SHORT PROBLEM: Write out each of the following lines without any changes.

----

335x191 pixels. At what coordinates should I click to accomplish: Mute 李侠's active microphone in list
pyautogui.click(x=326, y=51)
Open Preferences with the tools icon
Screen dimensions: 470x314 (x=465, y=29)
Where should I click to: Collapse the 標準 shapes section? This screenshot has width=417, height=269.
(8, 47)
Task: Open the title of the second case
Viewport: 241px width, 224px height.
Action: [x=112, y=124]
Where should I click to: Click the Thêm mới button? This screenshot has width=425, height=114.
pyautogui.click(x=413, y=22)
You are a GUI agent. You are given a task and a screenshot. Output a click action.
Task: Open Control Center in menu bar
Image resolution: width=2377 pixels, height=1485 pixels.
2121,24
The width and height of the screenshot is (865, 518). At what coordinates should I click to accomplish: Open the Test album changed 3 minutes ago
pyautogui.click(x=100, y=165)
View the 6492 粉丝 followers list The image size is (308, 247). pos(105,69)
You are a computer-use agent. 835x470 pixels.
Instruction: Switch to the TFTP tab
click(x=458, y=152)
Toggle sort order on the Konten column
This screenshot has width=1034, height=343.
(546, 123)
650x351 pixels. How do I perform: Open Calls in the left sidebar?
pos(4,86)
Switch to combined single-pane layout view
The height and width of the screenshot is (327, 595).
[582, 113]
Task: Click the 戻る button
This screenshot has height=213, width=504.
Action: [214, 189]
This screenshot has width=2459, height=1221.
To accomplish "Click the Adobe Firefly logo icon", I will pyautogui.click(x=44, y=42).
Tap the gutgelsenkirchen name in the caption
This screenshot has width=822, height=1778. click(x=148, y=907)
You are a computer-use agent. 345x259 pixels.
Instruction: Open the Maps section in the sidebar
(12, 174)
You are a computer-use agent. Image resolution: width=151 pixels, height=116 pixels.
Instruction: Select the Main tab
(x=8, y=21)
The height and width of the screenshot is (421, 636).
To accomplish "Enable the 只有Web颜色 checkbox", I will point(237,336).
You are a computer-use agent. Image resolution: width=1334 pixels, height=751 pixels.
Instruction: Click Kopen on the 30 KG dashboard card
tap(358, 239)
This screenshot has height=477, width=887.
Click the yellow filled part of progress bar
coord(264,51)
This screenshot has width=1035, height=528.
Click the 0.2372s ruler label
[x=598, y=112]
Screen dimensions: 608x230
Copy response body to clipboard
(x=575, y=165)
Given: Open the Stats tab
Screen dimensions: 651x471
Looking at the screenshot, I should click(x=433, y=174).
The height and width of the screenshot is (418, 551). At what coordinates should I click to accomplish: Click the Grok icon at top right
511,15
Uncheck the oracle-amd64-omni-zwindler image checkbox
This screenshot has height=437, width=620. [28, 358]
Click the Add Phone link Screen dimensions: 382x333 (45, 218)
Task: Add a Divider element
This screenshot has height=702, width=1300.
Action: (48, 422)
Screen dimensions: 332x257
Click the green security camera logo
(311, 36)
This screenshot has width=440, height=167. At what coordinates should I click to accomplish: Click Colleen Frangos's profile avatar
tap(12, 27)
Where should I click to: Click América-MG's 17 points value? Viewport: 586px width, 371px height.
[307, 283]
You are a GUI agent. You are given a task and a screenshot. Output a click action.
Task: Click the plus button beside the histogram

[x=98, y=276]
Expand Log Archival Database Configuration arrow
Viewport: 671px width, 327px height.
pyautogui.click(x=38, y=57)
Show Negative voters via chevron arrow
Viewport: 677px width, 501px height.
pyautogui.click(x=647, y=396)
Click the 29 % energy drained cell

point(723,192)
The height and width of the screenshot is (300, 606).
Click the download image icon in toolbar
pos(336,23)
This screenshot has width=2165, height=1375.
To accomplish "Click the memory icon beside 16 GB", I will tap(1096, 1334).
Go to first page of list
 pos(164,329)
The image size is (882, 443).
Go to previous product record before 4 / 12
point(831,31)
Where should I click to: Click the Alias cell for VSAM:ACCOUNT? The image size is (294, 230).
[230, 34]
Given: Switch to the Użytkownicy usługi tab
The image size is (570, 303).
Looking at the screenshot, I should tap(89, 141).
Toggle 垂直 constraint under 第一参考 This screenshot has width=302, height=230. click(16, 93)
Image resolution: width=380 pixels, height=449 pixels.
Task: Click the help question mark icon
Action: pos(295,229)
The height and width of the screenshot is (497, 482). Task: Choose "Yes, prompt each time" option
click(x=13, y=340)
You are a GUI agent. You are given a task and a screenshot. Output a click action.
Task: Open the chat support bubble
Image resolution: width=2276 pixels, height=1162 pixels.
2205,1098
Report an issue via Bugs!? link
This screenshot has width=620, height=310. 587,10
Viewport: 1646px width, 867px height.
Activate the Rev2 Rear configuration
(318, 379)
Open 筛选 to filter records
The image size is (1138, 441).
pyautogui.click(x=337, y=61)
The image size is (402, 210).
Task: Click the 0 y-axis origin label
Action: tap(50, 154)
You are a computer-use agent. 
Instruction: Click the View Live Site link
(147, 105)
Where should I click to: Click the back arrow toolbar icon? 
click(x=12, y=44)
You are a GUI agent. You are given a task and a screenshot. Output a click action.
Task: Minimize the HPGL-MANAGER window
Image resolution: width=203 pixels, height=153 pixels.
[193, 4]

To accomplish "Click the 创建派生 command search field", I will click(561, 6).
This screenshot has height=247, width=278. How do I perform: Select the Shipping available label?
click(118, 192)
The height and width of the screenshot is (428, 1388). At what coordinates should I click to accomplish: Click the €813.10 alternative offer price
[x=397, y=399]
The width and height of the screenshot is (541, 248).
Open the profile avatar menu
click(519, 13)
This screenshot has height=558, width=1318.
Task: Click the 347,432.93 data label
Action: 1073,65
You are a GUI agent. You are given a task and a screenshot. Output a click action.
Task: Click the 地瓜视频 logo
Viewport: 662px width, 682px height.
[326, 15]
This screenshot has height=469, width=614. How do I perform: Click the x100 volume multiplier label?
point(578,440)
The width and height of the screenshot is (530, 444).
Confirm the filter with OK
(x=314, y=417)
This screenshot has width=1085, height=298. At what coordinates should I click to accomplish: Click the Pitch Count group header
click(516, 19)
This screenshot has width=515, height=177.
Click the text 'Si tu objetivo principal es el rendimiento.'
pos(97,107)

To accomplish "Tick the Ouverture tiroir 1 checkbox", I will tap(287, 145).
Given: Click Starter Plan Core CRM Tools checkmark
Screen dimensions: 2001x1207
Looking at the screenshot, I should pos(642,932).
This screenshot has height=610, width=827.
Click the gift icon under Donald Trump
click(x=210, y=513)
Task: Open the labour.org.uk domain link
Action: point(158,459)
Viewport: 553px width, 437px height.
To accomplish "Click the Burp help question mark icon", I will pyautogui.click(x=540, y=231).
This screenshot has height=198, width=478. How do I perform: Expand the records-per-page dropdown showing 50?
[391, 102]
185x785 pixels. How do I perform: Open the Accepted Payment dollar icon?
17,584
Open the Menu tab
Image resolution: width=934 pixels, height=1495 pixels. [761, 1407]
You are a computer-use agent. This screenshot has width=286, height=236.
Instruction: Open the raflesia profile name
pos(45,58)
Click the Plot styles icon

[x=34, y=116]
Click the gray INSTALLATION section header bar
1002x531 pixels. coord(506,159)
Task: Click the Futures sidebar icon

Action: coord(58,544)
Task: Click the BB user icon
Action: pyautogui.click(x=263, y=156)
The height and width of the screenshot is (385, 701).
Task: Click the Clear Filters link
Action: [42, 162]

----

WORKED ANSWER:
335x191 pixels. At what coordinates should I click to accomplish: Mute 李侠's active microphone in list
pyautogui.click(x=326, y=51)
Open Preferences with the tools icon
Screen dimensions: 470x314 (x=465, y=29)
Where should I click to: Collapse the 標準 shapes section? This screenshot has width=417, height=269.
(8, 47)
Task: Open the title of the second case
Viewport: 241px width, 224px height.
Action: [x=112, y=124]
Where should I click to: Click the Thêm mới button? This screenshot has width=425, height=114.
pyautogui.click(x=413, y=22)
You are a GUI agent. You are given a task and a screenshot. Output a click action.
Task: Open Control Center in menu bar
Image resolution: width=2377 pixels, height=1485 pixels.
2121,24
The width and height of the screenshot is (865, 518). At what coordinates should I click to accomplish: Open the Test album changed 3 minutes ago
pyautogui.click(x=100, y=165)
View the 6492 粉丝 followers list The image size is (308, 247). pos(105,69)
You are a computer-use agent. 835x470 pixels.
Instruction: Switch to the TFTP tab
click(x=458, y=152)
Toggle sort order on the Konten column
This screenshot has width=1034, height=343.
(546, 123)
650x351 pixels. How do I perform: Open Calls in the left sidebar?
pos(4,86)
Switch to combined single-pane layout view
The height and width of the screenshot is (327, 595).
[582, 113]
Task: Click the 戻る button
This screenshot has height=213, width=504.
Action: [214, 189]
This screenshot has width=2459, height=1221.
To accomplish "Click the Adobe Firefly logo icon", I will pyautogui.click(x=44, y=42).
Tap the gutgelsenkirchen name in the caption
This screenshot has width=822, height=1778. click(x=148, y=907)
You are a computer-use agent. 345x259 pixels.
Instruction: Open the Maps section in the sidebar
(12, 174)
You are a computer-use agent. Image resolution: width=151 pixels, height=116 pixels.
Instruction: Select the Main tab
(x=8, y=21)
The height and width of the screenshot is (421, 636).
To accomplish "Enable the 只有Web颜色 checkbox", I will point(237,336).
You are a computer-use agent. Image resolution: width=1334 pixels, height=751 pixels.
Instruction: Click Kopen on the 30 KG dashboard card
tap(358, 239)
This screenshot has height=477, width=887.
Click the yellow filled part of progress bar
coord(264,51)
This screenshot has width=1035, height=528.
Click the 0.2372s ruler label
[x=598, y=112]
Screen dimensions: 608x230
Copy response body to clipboard
(x=575, y=165)
Given: Open the Stats tab
Screen dimensions: 651x471
Looking at the screenshot, I should click(x=433, y=174).
The height and width of the screenshot is (418, 551). At what coordinates should I click to accomplish: Click the Grok icon at top right
511,15
Uncheck the oracle-amd64-omni-zwindler image checkbox
This screenshot has height=437, width=620. [28, 358]
Click the Add Phone link Screen dimensions: 382x333 (45, 218)
Task: Add a Divider element
This screenshot has height=702, width=1300.
Action: (48, 422)
Screen dimensions: 332x257
Click the green security camera logo
(311, 36)
This screenshot has width=440, height=167. At what coordinates should I click to accomplish: Click Colleen Frangos's profile avatar
tap(12, 27)
Where should I click to: Click América-MG's 17 points value? Viewport: 586px width, 371px height.
[307, 283]
You are a GUI agent. You are given a task and a screenshot. Output a click action.
Task: Click the plus button beside the histogram

[x=98, y=276]
Expand Log Archival Database Configuration arrow
Viewport: 671px width, 327px height.
pyautogui.click(x=38, y=57)
Show Negative voters via chevron arrow
Viewport: 677px width, 501px height.
pyautogui.click(x=647, y=396)
Click the 29 % energy drained cell

point(723,192)
The height and width of the screenshot is (300, 606).
Click the download image icon in toolbar
pos(336,23)
This screenshot has width=2165, height=1375.
To accomplish "Click the memory icon beside 16 GB", I will tap(1096, 1334).
Go to first page of list
 pos(164,329)
The image size is (882, 443).
Go to previous product record before 4 / 12
point(831,31)
Where should I click to: Click the Alias cell for VSAM:ACCOUNT? The image size is (294, 230).
[230, 34]
Given: Switch to the Użytkownicy usługi tab
The image size is (570, 303).
Looking at the screenshot, I should tap(89, 141).
Toggle 垂直 constraint under 第一参考 This screenshot has width=302, height=230. click(16, 93)
Image resolution: width=380 pixels, height=449 pixels.
Task: Click the help question mark icon
Action: pos(295,229)
The height and width of the screenshot is (497, 482). Task: Choose "Yes, prompt each time" option
click(x=13, y=340)
You are a GUI agent. You are given a task and a screenshot. Output a click action.
Task: Open the chat support bubble
Image resolution: width=2276 pixels, height=1162 pixels.
2205,1098
Report an issue via Bugs!? link
This screenshot has width=620, height=310. 587,10
Viewport: 1646px width, 867px height.
Activate the Rev2 Rear configuration
(318, 379)
Open 筛选 to filter records
The image size is (1138, 441).
pyautogui.click(x=337, y=61)
The image size is (402, 210).
Task: Click the 0 y-axis origin label
Action: tap(50, 154)
You are a computer-use agent. 
Instruction: Click the View Live Site link
(147, 105)
Where should I click to: Click the back arrow toolbar icon? 
click(x=12, y=44)
You are a GUI agent. You are given a task and a screenshot. Output a click action.
Task: Minimize the HPGL-MANAGER window
Image resolution: width=203 pixels, height=153 pixels.
[193, 4]

To accomplish "Click the 创建派生 command search field", I will click(561, 6).
This screenshot has height=247, width=278. How do I perform: Select the Shipping available label?
click(118, 192)
The height and width of the screenshot is (428, 1388). At what coordinates should I click to accomplish: Click the €813.10 alternative offer price
[x=397, y=399]
The width and height of the screenshot is (541, 248).
Open the profile avatar menu
click(519, 13)
This screenshot has height=558, width=1318.
Task: Click the 347,432.93 data label
Action: 1073,65
You are a GUI agent. You are given a task and a screenshot. Output a click action.
Task: Click the 地瓜视频 logo
Viewport: 662px width, 682px height.
[326, 15]
This screenshot has height=469, width=614. How do I perform: Click the x100 volume multiplier label?
point(578,440)
The width and height of the screenshot is (530, 444).
Confirm the filter with OK
(x=314, y=417)
This screenshot has width=1085, height=298. At what coordinates should I click to accomplish: Click the Pitch Count group header
click(516, 19)
This screenshot has width=515, height=177.
Click the text 'Si tu objetivo principal es el rendimiento.'
pos(97,107)

To accomplish "Tick the Ouverture tiroir 1 checkbox", I will tap(287, 145).
Given: Click Starter Plan Core CRM Tools checkmark
Screen dimensions: 2001x1207
Looking at the screenshot, I should pos(642,932).
This screenshot has height=610, width=827.
Click the gift icon under Donald Trump
click(x=210, y=513)
Task: Open the labour.org.uk domain link
Action: point(158,459)
Viewport: 553px width, 437px height.
To accomplish "Click the Burp help question mark icon", I will pyautogui.click(x=540, y=231).
This screenshot has height=198, width=478. How do I perform: Expand the records-per-page dropdown showing 50?
[391, 102]
185x785 pixels. How do I perform: Open the Accepted Payment dollar icon?
17,584
Open the Menu tab
Image resolution: width=934 pixels, height=1495 pixels. [761, 1407]
You are a computer-use agent. This screenshot has width=286, height=236.
Instruction: Open the raflesia profile name
pos(45,58)
Click the Plot styles icon

[x=34, y=116]
Click the gray INSTALLATION section header bar
1002x531 pixels. coord(506,159)
Task: Click the Futures sidebar icon

Action: coord(58,544)
Task: Click the BB user icon
Action: pyautogui.click(x=263, y=156)
The height and width of the screenshot is (385, 701).
Task: Click the Clear Filters link
Action: [42, 162]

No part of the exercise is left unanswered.